EXERCISE: Reproduce each entry below exactly, without omitting any.

INPUT:

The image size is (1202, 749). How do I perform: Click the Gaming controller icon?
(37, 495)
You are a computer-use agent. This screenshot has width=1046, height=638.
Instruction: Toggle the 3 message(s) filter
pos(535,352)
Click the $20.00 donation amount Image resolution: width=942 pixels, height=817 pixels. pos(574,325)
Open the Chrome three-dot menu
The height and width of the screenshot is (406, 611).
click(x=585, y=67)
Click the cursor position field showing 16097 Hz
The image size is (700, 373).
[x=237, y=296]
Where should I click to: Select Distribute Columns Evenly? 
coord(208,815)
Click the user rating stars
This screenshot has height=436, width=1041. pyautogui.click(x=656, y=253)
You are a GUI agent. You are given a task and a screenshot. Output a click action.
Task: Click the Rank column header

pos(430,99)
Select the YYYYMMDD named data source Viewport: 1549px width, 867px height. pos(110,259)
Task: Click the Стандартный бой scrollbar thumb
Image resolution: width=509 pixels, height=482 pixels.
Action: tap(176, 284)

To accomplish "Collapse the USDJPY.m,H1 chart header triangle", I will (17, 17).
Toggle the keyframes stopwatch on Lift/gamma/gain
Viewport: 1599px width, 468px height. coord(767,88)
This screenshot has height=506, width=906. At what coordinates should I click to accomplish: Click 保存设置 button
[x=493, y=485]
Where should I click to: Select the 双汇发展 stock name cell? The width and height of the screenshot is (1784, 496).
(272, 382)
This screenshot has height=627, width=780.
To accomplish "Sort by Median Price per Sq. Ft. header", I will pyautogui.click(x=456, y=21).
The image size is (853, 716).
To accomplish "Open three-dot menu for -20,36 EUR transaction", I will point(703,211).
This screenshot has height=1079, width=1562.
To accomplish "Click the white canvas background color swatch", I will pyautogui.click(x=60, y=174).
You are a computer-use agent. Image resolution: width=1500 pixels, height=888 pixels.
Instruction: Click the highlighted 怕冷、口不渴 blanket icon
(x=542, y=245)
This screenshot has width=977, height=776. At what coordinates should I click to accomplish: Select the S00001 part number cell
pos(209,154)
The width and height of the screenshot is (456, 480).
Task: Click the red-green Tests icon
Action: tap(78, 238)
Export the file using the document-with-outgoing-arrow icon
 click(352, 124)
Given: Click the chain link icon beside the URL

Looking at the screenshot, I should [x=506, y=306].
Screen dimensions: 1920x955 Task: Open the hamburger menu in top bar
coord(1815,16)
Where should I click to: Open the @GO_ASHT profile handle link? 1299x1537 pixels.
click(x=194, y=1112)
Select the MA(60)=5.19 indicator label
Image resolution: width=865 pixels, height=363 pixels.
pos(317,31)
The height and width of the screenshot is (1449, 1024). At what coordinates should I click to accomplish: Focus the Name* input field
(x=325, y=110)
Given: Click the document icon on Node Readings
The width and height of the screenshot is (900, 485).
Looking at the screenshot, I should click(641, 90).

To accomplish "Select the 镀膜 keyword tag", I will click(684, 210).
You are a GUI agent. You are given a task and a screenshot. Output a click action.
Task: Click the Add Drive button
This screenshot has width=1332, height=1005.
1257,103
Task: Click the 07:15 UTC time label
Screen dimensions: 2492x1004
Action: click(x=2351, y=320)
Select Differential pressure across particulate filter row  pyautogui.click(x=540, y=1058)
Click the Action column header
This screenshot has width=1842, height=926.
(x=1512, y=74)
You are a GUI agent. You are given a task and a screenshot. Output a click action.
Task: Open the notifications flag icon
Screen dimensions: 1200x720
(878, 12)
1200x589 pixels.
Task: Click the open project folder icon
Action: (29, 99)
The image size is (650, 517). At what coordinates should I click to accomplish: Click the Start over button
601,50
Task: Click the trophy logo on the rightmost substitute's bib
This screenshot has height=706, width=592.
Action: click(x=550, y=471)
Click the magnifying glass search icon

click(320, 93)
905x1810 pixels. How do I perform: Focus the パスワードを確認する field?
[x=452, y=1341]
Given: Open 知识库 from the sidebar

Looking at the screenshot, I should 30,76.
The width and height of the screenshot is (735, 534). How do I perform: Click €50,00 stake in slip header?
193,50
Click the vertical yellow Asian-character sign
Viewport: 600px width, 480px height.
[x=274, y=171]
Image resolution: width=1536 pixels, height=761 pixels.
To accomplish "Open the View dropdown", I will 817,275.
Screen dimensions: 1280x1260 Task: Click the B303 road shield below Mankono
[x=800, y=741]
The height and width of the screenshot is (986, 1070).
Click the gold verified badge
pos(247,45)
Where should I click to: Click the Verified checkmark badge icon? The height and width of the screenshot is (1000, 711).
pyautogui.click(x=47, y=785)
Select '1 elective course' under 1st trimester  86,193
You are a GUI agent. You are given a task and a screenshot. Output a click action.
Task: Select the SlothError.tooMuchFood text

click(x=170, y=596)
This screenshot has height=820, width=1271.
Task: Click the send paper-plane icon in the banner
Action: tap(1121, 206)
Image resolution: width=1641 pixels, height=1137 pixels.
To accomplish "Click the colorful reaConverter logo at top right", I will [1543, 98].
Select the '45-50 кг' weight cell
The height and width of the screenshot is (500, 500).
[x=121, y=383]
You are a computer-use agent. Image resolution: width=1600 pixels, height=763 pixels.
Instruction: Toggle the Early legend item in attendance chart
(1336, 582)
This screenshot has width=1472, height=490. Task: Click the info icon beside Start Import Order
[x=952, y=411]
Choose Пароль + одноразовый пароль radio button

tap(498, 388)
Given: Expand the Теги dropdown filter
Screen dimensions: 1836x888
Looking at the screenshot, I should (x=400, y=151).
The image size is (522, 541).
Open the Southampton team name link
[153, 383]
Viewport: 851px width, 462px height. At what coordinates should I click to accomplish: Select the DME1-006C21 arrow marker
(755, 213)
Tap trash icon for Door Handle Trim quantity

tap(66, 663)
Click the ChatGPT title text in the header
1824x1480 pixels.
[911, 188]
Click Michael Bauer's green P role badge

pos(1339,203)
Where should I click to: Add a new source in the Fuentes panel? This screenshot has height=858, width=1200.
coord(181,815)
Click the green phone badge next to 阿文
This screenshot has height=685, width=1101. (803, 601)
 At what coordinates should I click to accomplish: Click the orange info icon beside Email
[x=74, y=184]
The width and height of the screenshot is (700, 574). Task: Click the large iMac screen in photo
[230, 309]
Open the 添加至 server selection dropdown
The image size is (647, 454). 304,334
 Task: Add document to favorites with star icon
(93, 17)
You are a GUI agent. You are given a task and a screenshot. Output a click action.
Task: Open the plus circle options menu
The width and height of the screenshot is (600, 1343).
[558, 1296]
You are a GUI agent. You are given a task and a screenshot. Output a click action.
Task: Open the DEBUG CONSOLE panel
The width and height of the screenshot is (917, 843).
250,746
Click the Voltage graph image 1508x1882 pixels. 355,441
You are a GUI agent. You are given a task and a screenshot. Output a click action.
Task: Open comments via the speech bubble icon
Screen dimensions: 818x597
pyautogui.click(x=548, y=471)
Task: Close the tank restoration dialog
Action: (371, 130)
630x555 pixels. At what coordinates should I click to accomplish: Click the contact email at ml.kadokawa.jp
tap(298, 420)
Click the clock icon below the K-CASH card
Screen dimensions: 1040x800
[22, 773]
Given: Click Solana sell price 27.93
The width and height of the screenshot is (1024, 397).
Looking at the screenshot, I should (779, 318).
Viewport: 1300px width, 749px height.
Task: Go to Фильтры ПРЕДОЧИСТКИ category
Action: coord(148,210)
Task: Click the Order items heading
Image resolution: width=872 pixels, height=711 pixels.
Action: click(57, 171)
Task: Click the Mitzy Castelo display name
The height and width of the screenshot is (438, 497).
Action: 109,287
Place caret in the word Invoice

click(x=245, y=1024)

EXERCISE OUTPUT:
The image size is (1202, 749). How do I perform: Click the Gaming controller icon?
(37, 495)
You are a computer-use agent. This screenshot has width=1046, height=638.
Instruction: Toggle the 3 message(s) filter
pos(535,352)
Click the $20.00 donation amount Image resolution: width=942 pixels, height=817 pixels. pos(574,325)
Open the Chrome three-dot menu
The height and width of the screenshot is (406, 611).
click(x=585, y=67)
Click the cursor position field showing 16097 Hz
The image size is (700, 373).
[x=237, y=296]
Where should I click to: Select Distribute Columns Evenly? 
coord(208,815)
Click the user rating stars
This screenshot has height=436, width=1041. pyautogui.click(x=656, y=253)
You are a GUI agent. You are given a task and a screenshot. Output a click action.
Task: Click the Rank column header

pos(430,99)
Select the YYYYMMDD named data source Viewport: 1549px width, 867px height. pos(110,259)
Task: Click the Стандартный бой scrollbar thumb
Image resolution: width=509 pixels, height=482 pixels.
Action: tap(176, 284)

To accomplish "Collapse the USDJPY.m,H1 chart header triangle", I will (17, 17).
Toggle the keyframes stopwatch on Lift/gamma/gain
Viewport: 1599px width, 468px height. coord(767,88)
This screenshot has height=506, width=906. At what coordinates should I click to accomplish: Click 保存设置 button
[x=493, y=485]
Where should I click to: Select the 双汇发展 stock name cell? The width and height of the screenshot is (1784, 496).
(272, 382)
This screenshot has height=627, width=780.
To accomplish "Sort by Median Price per Sq. Ft. header", I will pyautogui.click(x=456, y=21).
The image size is (853, 716).
To accomplish "Open three-dot menu for -20,36 EUR transaction", I will point(703,211).
This screenshot has height=1079, width=1562.
To accomplish "Click the white canvas background color swatch", I will pyautogui.click(x=60, y=174).
You are a computer-use agent. Image resolution: width=1500 pixels, height=888 pixels.
Instruction: Click the highlighted 怕冷、口不渴 blanket icon
(x=542, y=245)
This screenshot has width=977, height=776. At what coordinates should I click to accomplish: Select the S00001 part number cell
pos(209,154)
The width and height of the screenshot is (456, 480).
Task: Click the red-green Tests icon
Action: tap(78, 238)
Export the file using the document-with-outgoing-arrow icon
 click(352, 124)
Given: Click the chain link icon beside the URL

Looking at the screenshot, I should [x=506, y=306].
Screen dimensions: 1920x955 Task: Open the hamburger menu in top bar
coord(1815,16)
Where should I click to: Open the @GO_ASHT profile handle link? 1299x1537 pixels.
click(x=194, y=1112)
Select the MA(60)=5.19 indicator label
Image resolution: width=865 pixels, height=363 pixels.
pos(317,31)
The height and width of the screenshot is (1449, 1024). At what coordinates should I click to accomplish: Focus the Name* input field
(x=325, y=110)
Given: Click the document icon on Node Readings
The width and height of the screenshot is (900, 485).
Looking at the screenshot, I should click(641, 90).

To accomplish "Select the 镀膜 keyword tag", I will click(684, 210).
You are a GUI agent. You are given a task and a screenshot. Output a click action.
Task: Click the Add Drive button
This screenshot has width=1332, height=1005.
1257,103
Task: Click the 07:15 UTC time label
Screen dimensions: 2492x1004
Action: click(x=2351, y=320)
Select Differential pressure across particulate filter row  pyautogui.click(x=540, y=1058)
Click the Action column header
This screenshot has width=1842, height=926.
(x=1512, y=74)
You are a GUI agent. You are given a task and a screenshot. Output a click action.
Task: Open the notifications flag icon
Screen dimensions: 1200x720
(878, 12)
1200x589 pixels.
Task: Click the open project folder icon
Action: (29, 99)
The image size is (650, 517). At what coordinates should I click to accomplish: Click the Start over button
601,50
Task: Click the trophy logo on the rightmost substitute's bib
This screenshot has height=706, width=592.
Action: click(x=550, y=471)
Click the magnifying glass search icon

click(320, 93)
905x1810 pixels. How do I perform: Focus the パスワードを確認する field?
[x=452, y=1341]
Given: Open 知识库 from the sidebar

Looking at the screenshot, I should 30,76.
The width and height of the screenshot is (735, 534). How do I perform: Click €50,00 stake in slip header?
193,50
Click the vertical yellow Asian-character sign
Viewport: 600px width, 480px height.
[x=274, y=171]
Image resolution: width=1536 pixels, height=761 pixels.
To accomplish "Open the View dropdown", I will 817,275.
Screen dimensions: 1280x1260 Task: Click the B303 road shield below Mankono
[x=800, y=741]
The height and width of the screenshot is (986, 1070).
Click the gold verified badge
pos(247,45)
Where should I click to: Click the Verified checkmark badge icon? The height and width of the screenshot is (1000, 711).
pyautogui.click(x=47, y=785)
Select '1 elective course' under 1st trimester  86,193
You are a GUI agent. You are given a task and a screenshot. Output a click action.
Task: Select the SlothError.tooMuchFood text

click(x=170, y=596)
This screenshot has height=820, width=1271.
Task: Click the send paper-plane icon in the banner
Action: tap(1121, 206)
Image resolution: width=1641 pixels, height=1137 pixels.
To accomplish "Click the colorful reaConverter logo at top right", I will [1543, 98].
Select the '45-50 кг' weight cell
The height and width of the screenshot is (500, 500).
[x=121, y=383]
You are a computer-use agent. Image resolution: width=1600 pixels, height=763 pixels.
Instruction: Toggle the Early legend item in attendance chart
(1336, 582)
This screenshot has width=1472, height=490. Task: Click the info icon beside Start Import Order
[x=952, y=411]
Choose Пароль + одноразовый пароль radio button

tap(498, 388)
Given: Expand the Теги dropdown filter
Screen dimensions: 1836x888
Looking at the screenshot, I should (x=400, y=151).
The image size is (522, 541).
Open the Southampton team name link
[153, 383]
Viewport: 851px width, 462px height. At what coordinates should I click to accomplish: Select the DME1-006C21 arrow marker
(755, 213)
Tap trash icon for Door Handle Trim quantity

tap(66, 663)
Click the ChatGPT title text in the header
1824x1480 pixels.
[911, 188]
Click Michael Bauer's green P role badge

pos(1339,203)
Where should I click to: Add a new source in the Fuentes panel? This screenshot has height=858, width=1200.
coord(181,815)
Click the green phone badge next to 阿文
This screenshot has height=685, width=1101. (803, 601)
 At what coordinates should I click to accomplish: Click the orange info icon beside Email
[x=74, y=184]
The width and height of the screenshot is (700, 574). Task: Click the large iMac screen in photo
[230, 309]
Open the 添加至 server selection dropdown
The image size is (647, 454). 304,334
 Task: Add document to favorites with star icon
(93, 17)
You are a GUI agent. You are given a task and a screenshot. Output a click action.
Task: Open the plus circle options menu
The width and height of the screenshot is (600, 1343).
[558, 1296]
You are a GUI agent. You are given a task and a screenshot. Output a click action.
Task: Open the DEBUG CONSOLE panel
The width and height of the screenshot is (917, 843).
250,746
Click the Voltage graph image 1508x1882 pixels. 355,441
You are a GUI agent. You are given a task and a screenshot. Output a click action.
Task: Open comments via the speech bubble icon
Screen dimensions: 818x597
pyautogui.click(x=548, y=471)
Task: Close the tank restoration dialog
Action: (371, 130)
630x555 pixels. At what coordinates should I click to accomplish: Click the contact email at ml.kadokawa.jp
tap(298, 420)
Click the clock icon below the K-CASH card
Screen dimensions: 1040x800
[22, 773]
Given: Click Solana sell price 27.93
The width and height of the screenshot is (1024, 397).
Looking at the screenshot, I should (779, 318).
Viewport: 1300px width, 749px height.
Task: Go to Фильтры ПРЕДОЧИСТКИ category
Action: coord(148,210)
Task: Click the Order items heading
Image resolution: width=872 pixels, height=711 pixels.
Action: click(57, 171)
Task: Click the Mitzy Castelo display name
The height and width of the screenshot is (438, 497).
Action: 109,287
Place caret in the word Invoice

click(x=245, y=1024)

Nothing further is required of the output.